··· SELECTED PASSAGE

The impacts of such climate-related extreme events also include the alteration of ecosystems, disruption of food production and water supplies, damage to infrastructure and settlements, morbidity and mortality, and consequences for mental health and human wellbeing [1]. The impacts of extreme events are of primary concern, as they can often induce severe and abrupt hazards and, in particular, compound disasters [2]. Climate-related hazards exacerbate other stressors, often with negative outcomes for livelihoods, especially for those of people living in poverty; direct negative outcomes include reduction in crop yields and the destruction of homes, while examples of indirect negative outcomes include increased food prices and food insecurity.
In the future development of humanity and human society, many kinds of risks will be met. The six highest environmental risks confronting humanity are as follows:
Extreme weather and climate events, and especially the emergence of compound disaster events;
The failure of human mitigation of and adaptation to climate change;
Large-scale loss of biodiversity and collapse of ecosystems;
Increasing supply shortage of water resources and food, particularly for developing countries;
Large-scale natural disasters, including rapid sea-level rise and Arctic sea ice melting; and
Anthropogenic environmental damage and disasters, including persistent air and water pollution.
Each of these risks is closely or directly related to climate change. Therefore, global climate change is a core risk that is ranked as the second most serious global risk.
2. Climate warming in China and its causes
Fig. 1 shows the global mean annual temperature anomaly for 1850–2016. Global warming over the past 100 years is clearly characterized by an increasing trend of the time series of temperature, although two accelerating warming periods (1915–1945 and 1980–1998) are visible, along with two warming hiatus periods (1950–1979 and 2000–2015). The trend of the annual surface temperature anomalies averaged in China for 1901–2016 (Fig. 2) is very similar to the trend shown Fig. 1, implying that the climate in China shows a good regional response to global climate warming. Fig. 3 presents recent atmospheric carbon dioxide (CO2) concentrations at representative stations in the United States and China (Mauna Loa in Hawaii, USA, and Waliguan Mountain in Qinghai Province, China). The two CO2 curves are very close to each other, and show a linear upward trend. In 2016, the CO2 concentration exceeded 400 ppm by volume (ppmv), the highest value (by about 280 ppmv) in the past 800 000 years. Detection and attribution studies have shown that anthropogenic CO2 emissions are a dominating contributor to external forcing to global climate warming, as well as to climate warming in China [3] (Figs. 4 and 5 [4]). As the Intergovernmental Panel on Climate Change (IPCC)’s Fifth Assessment Report (AR5) (2014) states, the warming of the climate system is unequivocal and, since the 1950s, many of the observed changes are unprecedented over decades to millennia.

······

**EXERCISE INSTRUCTIONS:** Pick up the passage on climate risks and warming in China after its final sentence and continue it.

··· MATERIAL

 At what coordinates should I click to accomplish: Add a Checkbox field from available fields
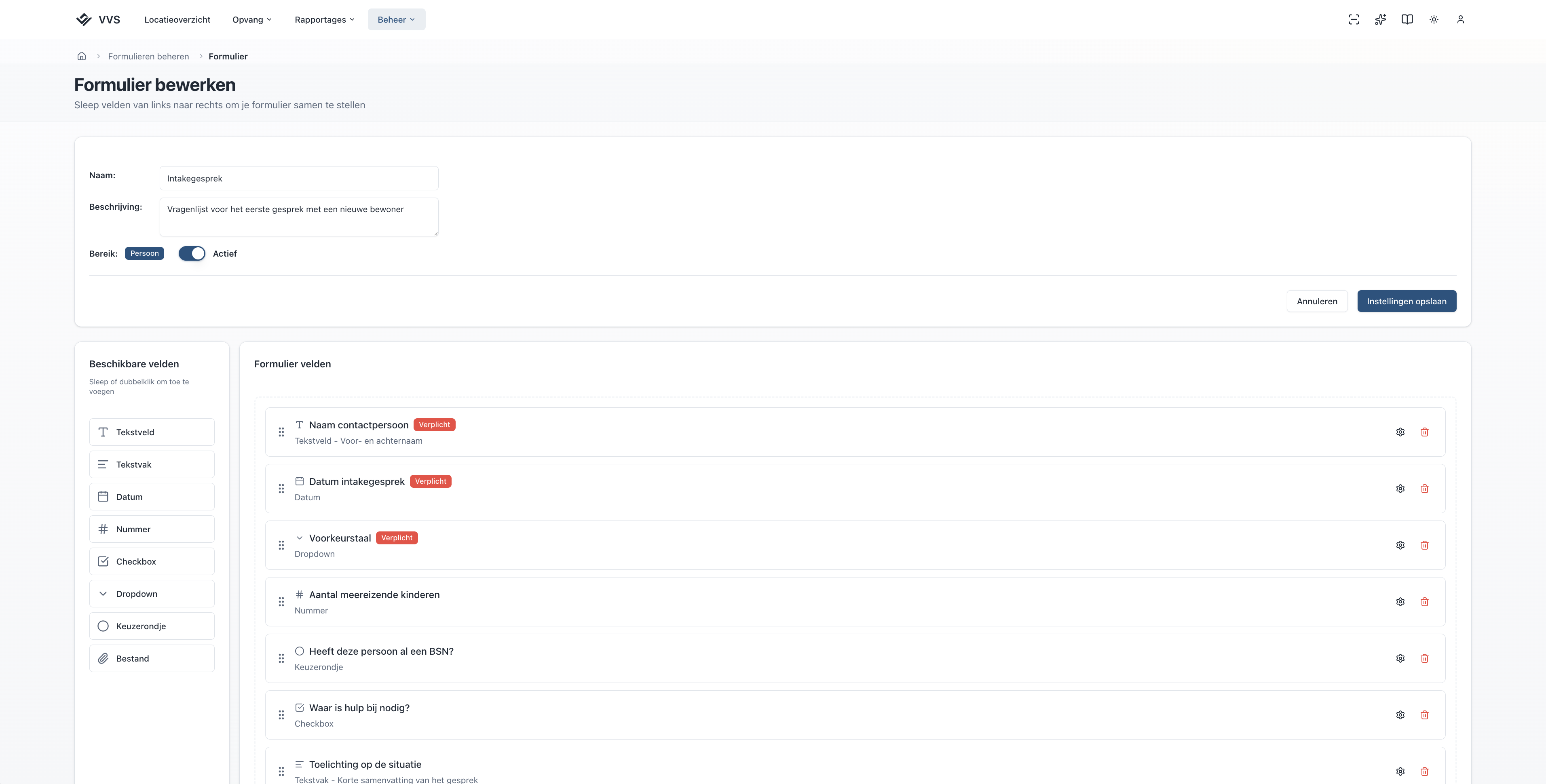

······

**RESPONSE:**
3. From the dangerous levels listed in the FCCC to the 2 °C target of the Paris Agreement
In climate change studies, key risks and potentially severe impacts are referred to as the results of “dangerous anthropogenic interference with the climate system.” Risks are considered to be key risks if they present a high hazard or expose a high vulnerability in society or systems, or both. Some climate-change-related risks are considerable at 1 °C or 2 °C above preindustrial levels. However, global climate-change-related risks are rated as “high to very high” with a global mean temperature increase of 4 °C or more [5].
The ultimate objective of the United Nations’ Framework Convention on Climate Change (FCCC) in 1992 was, first, to achieve “stabilization of greenhouse gas concentrations in the atmosphere at a level that would prevent dangerous anthropogenic interference with the climate system. Such a level should be achieved within a time frame sufficient to allow ecosystems to adapt naturally to climate change, to ensure that food production is not threatened, and to enable economic development to proceed in a sustainable manner.”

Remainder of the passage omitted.